A 14-year-old boy in Florida was allegedly forced by his adoptive parents to live in an 8x8 ft. structure inside their house’s garage for roughly five years.
The police initially arrived at Tracy and Timothy Ferriter’s house in Jupiter, Florida after they received a report from the boy’s mother that their adopted son was missing on Jan. 28, 2021. Tracy also said that the boy suffered from “several behavioral disorders” and was involved in an affair at school prior to going missing.
Upon arriving at the couple’s house, the police noticed the structure in the garage, which locked on the outside and contained items such as a mattress wrapped in a gray sheet, books, a desk, and a chair. The couple initially said that the cell-like room was a makeshift office.
The authorities found the boy at school the next day and questioned why he ran away from home. He answered that he was forced to live in the said space when he’s not at school and “was spanked, hit with a belt and a jump rope and frequently spit on.” Reports said that the boy was sent his meals in the structure and was only given a bucket to serve as his restroom, which he cleaned himself.
The adopted teen went on to share that he “felt that no one loves me.” The boy even pleaded with the police not to take him back home and said he would prefer to be arrested instead.
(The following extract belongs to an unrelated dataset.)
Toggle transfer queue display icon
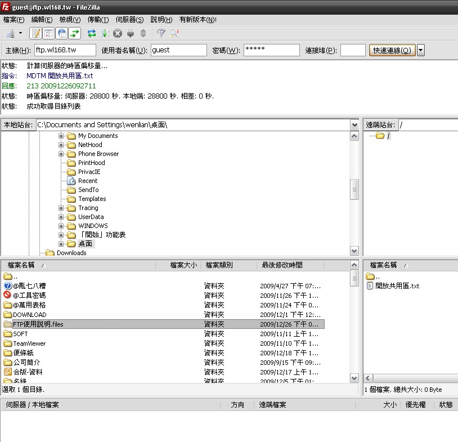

Thousands of footage from a Ring camera set inside the garage evidenced the boy’s stories and investigators alleged that the couple has been abusing their adopted son since 2017.
The teen reportedly suffered from a reactive attachment disorder – a condition normally diagnosed in infants and children, causing a failure to form healthy emotional attachments with primary caretakers. However, this disorder is also caused by an environment that does not fill in the needs of the child.
The Ferriters pled not guilty to one count of aggravated child abuse and one count of false imprisonment and posted a bail of $50,000 each.
Apart from the adopted son, the couple also has three other children, including a two-year-old toddler—all under the care of Child Protective Services.